The first 95 pages of Galileo’s Daughter required some expectation adjustments, but now that I’m past the halfway mark, at 212 pages, I think I’m settled in. I may have picked up this book at the Niantic Book Barn, an overwhelming used bookstore in Connecticut whose big barn overflows into numerous outbuildings, and I didn’t even know for certain when I finally cracked it open last week whether it was a work of fiction or non-fiction. Obviously, I figured that out pretty quickly, but then I began to suspect I’d been the victim of false advertising, as the entire first section is about Galileo with hardly a peep about his daughter, Virginia, better known as Suor (Sister) Maria Celeste. This is perhaps unsurprising because she was a cloistered nun whose life experiences were extremely limited as compared to his own. Finally, a special relationship among father and daughter is developing and her letters to him are beginning to play a larger role in the narrative. It’s not that I was uninterested in learning more about Galileo. On the contrary, his astronomical findings, his travels, and the fine line he learns to walk between his potentially heretical scientific assertions and the beliefs of the Catholic church is interesting. But if I’d wanted to read a biography of Galileo, I would have looked for a biography of Galileo. I’m looking forward to learning more about his daughter’s life and how she might have quietly and without fanfare influenced and supported one of the greatest men of scientific history.
What are you reading this week? Let us know in the comment section below!
Deep into Lev Grossman’s The Bright Sword. The story of Camelot as told and experienced by hapless, (mostly) second string knights. The story is funny and insightful, and at regular moments, Grossman really aces a character or description. Not literary fiction, not beach fiction – at a pleasant balancing point.
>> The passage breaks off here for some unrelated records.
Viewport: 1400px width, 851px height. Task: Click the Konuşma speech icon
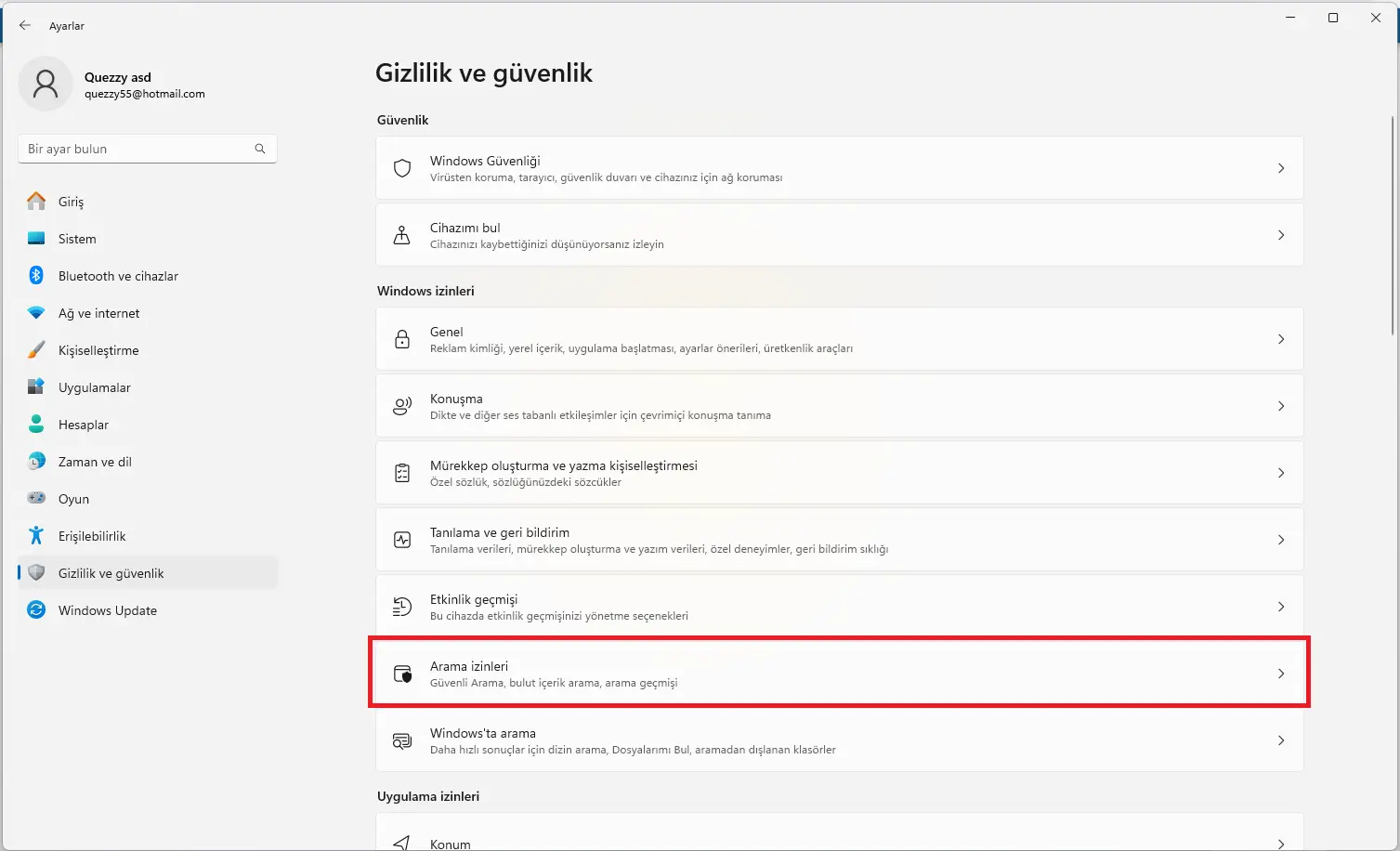402,406
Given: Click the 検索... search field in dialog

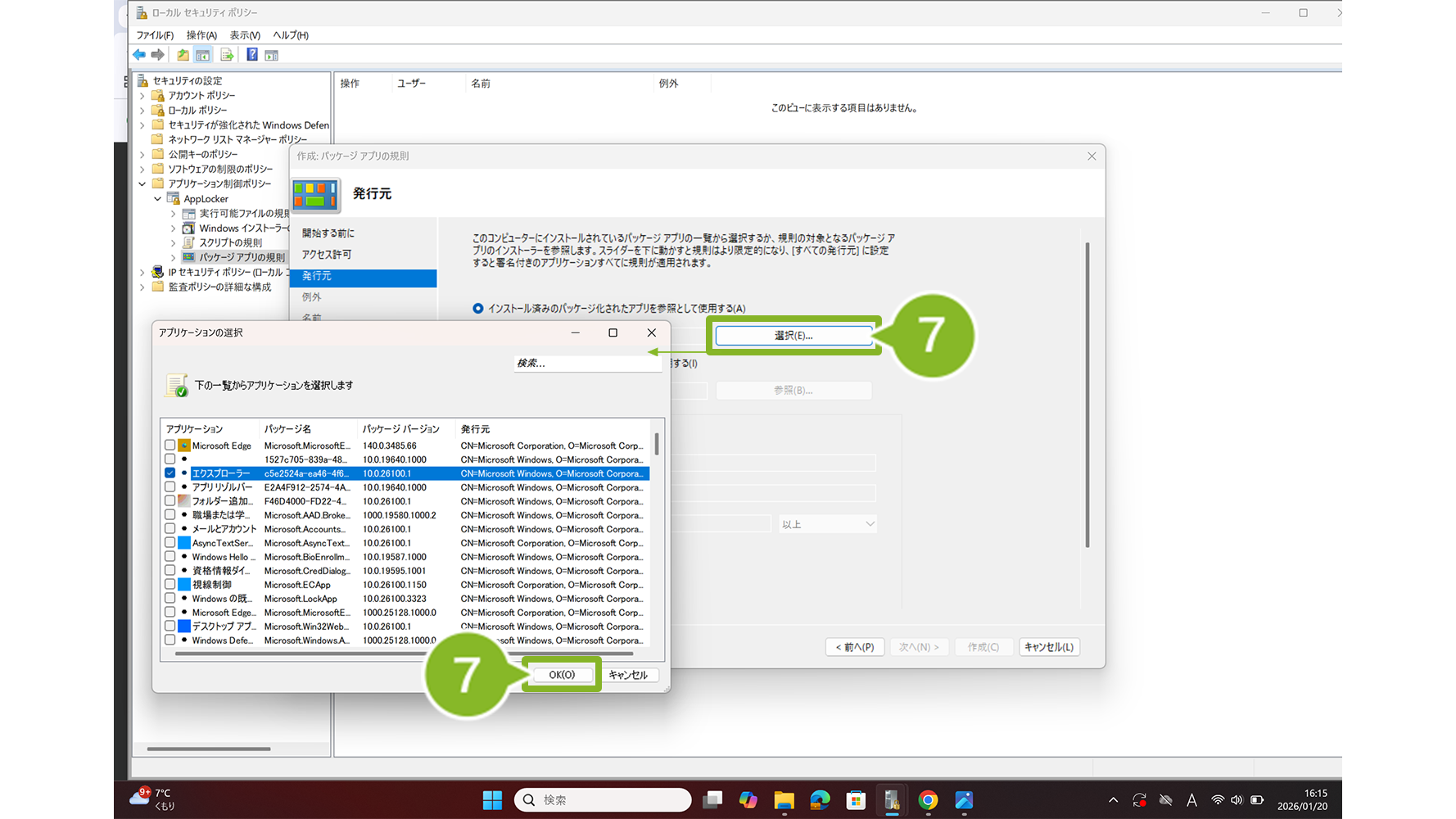Looking at the screenshot, I should tap(586, 363).
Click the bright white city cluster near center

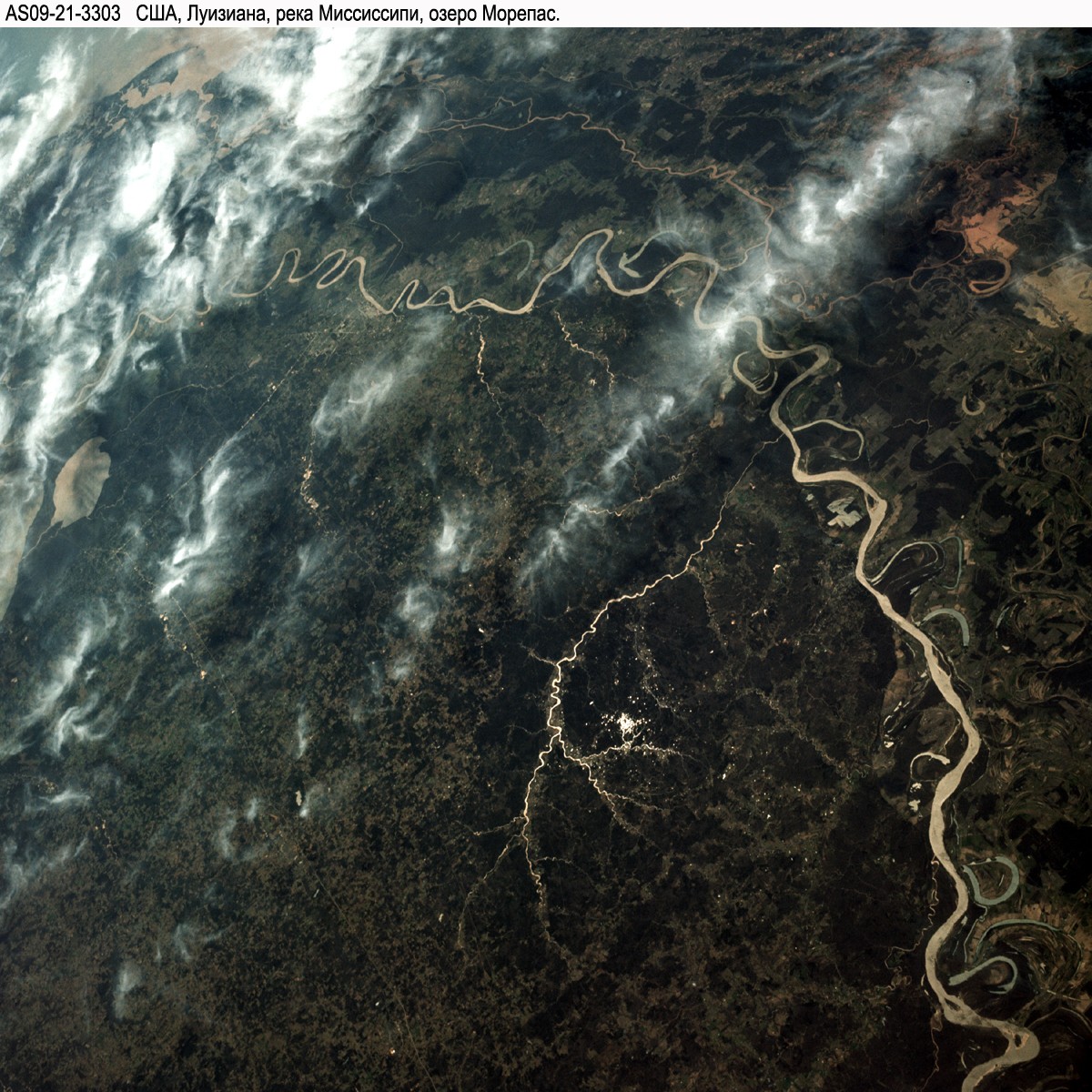(x=626, y=725)
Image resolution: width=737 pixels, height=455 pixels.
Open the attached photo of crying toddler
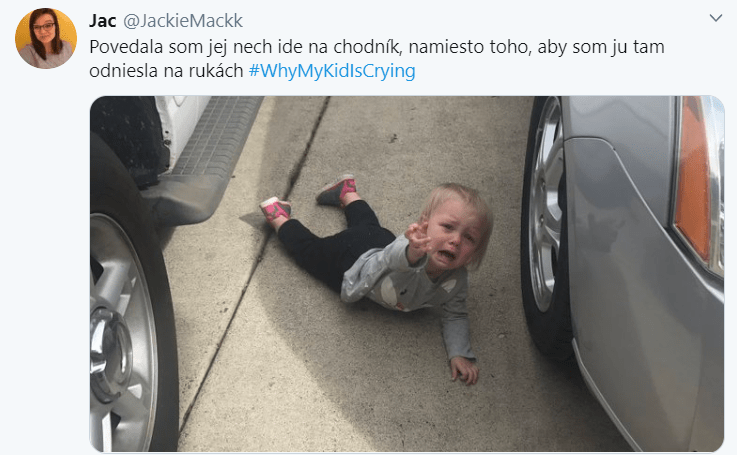click(x=407, y=274)
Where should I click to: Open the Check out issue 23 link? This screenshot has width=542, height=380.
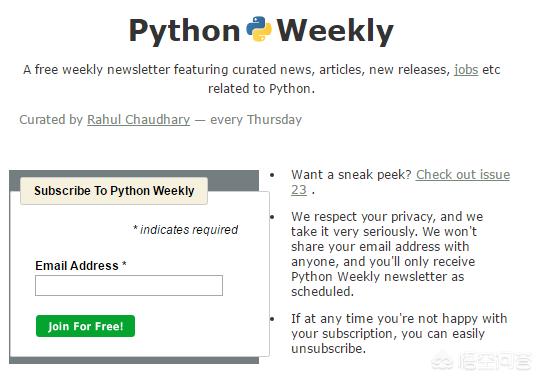[x=400, y=182]
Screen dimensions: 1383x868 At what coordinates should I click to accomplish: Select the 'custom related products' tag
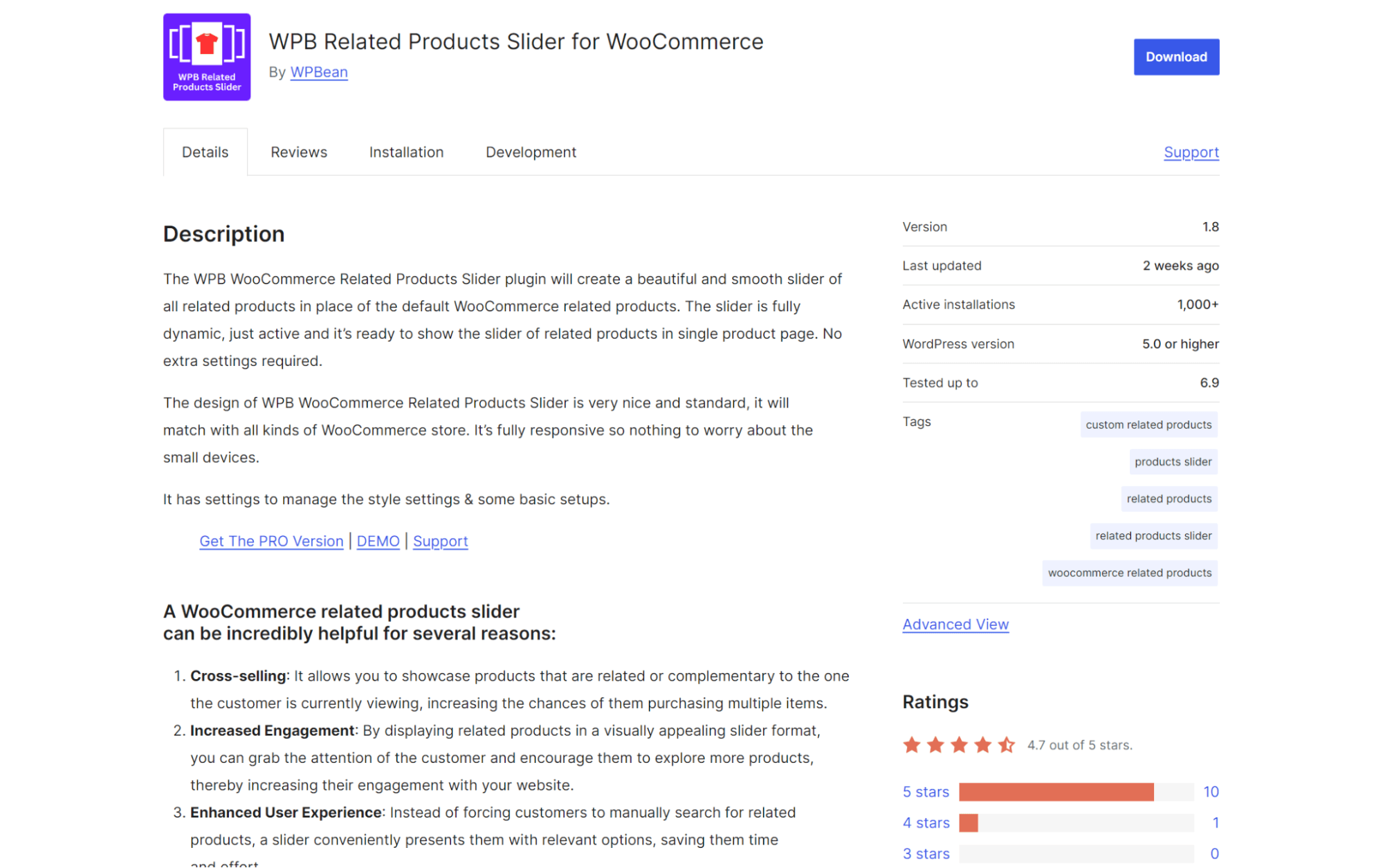pyautogui.click(x=1148, y=424)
Reading The Whale A Love Story by Mark Beauregard. It’s about the relationship between Melville and Hawthorne. Who knew? It’s well written and I’m loving it! Heard the Book Cougars talking about it. I finished Good Night Irene by Luis Alberto Urrea. I loved it more than the Women. Such a great writer. I love that so many obscure women are being brought out of the shadows through historical fiction!